If the system doesn't say "I'm gonna phone a friend to get an answer for this", it's going to stay either 100% local or at worst 100% within Apple Intelligence, which is audited to be completely private.
So if you're asking for a recipe for banana bread, going to ChatGPT is fine. Sending more personal information might not be.
I just don't think the average user cares enough to want this extra friction. It's like if every time you ran a google search it gave you lower-quality results and you had to click a "Yes, give me the better content" option every time to get it to then display the proper results. It's just an extra step which people are going to get sick of very fast.
You know what it's really reminiscent of? The EU cookies legislation. Do you like clicking "Yes I accept cookies" every single time you go to a new website? It enhances your privacy, after all.
In theory there isn't. In practice > 99% of the website I visit have a cookie banner thingy. Including the EU own website (https://european-union.europa.eu/index_en).
Think about it: even a government agency isn't able to produce a simple static web page without having to display that cookie banner. If their definitions of "bad cookies that require a banner" is so wide that even they can't work around it to correctly inform citizens, without collecting any private data, displaying any ad or reselling anything; maybe the definition is wrong.
For all intent and purposes, there is a cookie banner law.
They could not have a cookie banner, but their privacy policy states pretty clearly why they want your consent. It is to "gather analytics data (about user behaviour)".
Additionally you don't need to consent to this and can access everything without them "collecting any private data, displaying any ad or reselling anything". The only reason they ask for consent is to gather analytics, which is similar to you being asked for your postal code when paying while shopping.

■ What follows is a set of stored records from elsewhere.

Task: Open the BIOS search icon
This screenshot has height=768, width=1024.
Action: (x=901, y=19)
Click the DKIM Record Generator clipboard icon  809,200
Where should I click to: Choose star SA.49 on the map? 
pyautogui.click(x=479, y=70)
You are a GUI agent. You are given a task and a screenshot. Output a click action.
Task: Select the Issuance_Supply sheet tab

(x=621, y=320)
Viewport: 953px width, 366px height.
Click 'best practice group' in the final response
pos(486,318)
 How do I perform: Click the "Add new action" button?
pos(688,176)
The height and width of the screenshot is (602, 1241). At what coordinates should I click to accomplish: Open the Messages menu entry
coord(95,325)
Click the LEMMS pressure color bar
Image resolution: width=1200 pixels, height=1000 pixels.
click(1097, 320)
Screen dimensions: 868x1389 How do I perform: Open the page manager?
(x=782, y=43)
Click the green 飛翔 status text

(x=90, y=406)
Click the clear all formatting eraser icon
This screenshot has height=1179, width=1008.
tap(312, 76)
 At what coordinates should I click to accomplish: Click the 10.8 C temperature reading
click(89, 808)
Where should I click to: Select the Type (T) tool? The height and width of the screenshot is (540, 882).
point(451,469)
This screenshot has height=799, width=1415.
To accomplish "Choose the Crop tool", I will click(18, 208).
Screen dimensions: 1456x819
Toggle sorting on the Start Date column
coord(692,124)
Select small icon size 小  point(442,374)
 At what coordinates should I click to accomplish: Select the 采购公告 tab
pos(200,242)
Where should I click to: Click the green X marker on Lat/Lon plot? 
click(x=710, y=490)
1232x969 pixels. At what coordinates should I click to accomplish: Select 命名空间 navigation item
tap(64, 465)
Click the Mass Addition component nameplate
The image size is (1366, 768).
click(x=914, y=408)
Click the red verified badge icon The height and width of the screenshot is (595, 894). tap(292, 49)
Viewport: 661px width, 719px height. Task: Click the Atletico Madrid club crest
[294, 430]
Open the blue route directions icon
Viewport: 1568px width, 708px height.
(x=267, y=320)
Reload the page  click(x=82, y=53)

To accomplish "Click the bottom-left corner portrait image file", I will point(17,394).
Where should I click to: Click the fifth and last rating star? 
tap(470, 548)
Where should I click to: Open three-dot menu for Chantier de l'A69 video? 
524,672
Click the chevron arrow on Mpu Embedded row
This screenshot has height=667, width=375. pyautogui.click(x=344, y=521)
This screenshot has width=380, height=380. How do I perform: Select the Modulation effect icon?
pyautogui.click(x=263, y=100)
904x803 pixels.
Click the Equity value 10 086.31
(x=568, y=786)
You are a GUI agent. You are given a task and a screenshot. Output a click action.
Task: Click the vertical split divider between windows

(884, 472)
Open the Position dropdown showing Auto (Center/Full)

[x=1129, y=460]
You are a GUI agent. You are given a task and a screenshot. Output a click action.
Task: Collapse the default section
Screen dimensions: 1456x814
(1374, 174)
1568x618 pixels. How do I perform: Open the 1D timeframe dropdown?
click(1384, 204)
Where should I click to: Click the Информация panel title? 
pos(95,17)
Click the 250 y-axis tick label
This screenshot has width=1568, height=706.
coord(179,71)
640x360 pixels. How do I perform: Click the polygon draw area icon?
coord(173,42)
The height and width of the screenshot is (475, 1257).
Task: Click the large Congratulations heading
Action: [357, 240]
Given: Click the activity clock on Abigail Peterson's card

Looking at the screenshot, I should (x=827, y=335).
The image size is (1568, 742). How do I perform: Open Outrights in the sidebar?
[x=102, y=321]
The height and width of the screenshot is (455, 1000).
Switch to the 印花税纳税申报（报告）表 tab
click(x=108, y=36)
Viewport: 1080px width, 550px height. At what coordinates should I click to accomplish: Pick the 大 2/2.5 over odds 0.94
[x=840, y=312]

It's interesting you phrase it that way, because that's sort of how DuckDuckGo works with their !g searches. I'm not saying that's good or bad, it's just an observation.
Still involves friction. A more "seamless" way for Apple to do this would've been to license GPT-4's weights from OpenAI and run it on Apple Intelligence servers.
If the system doesn't say "I'm gonna phone a friend to get an answer for this", it's going to stay either 100% local or at worst 100% within Apple Intelligence, which is audited to be completely private.
So if you're asking for a recipe for banana bread, going to ChatGPT is fine. Sending more personal information might not be.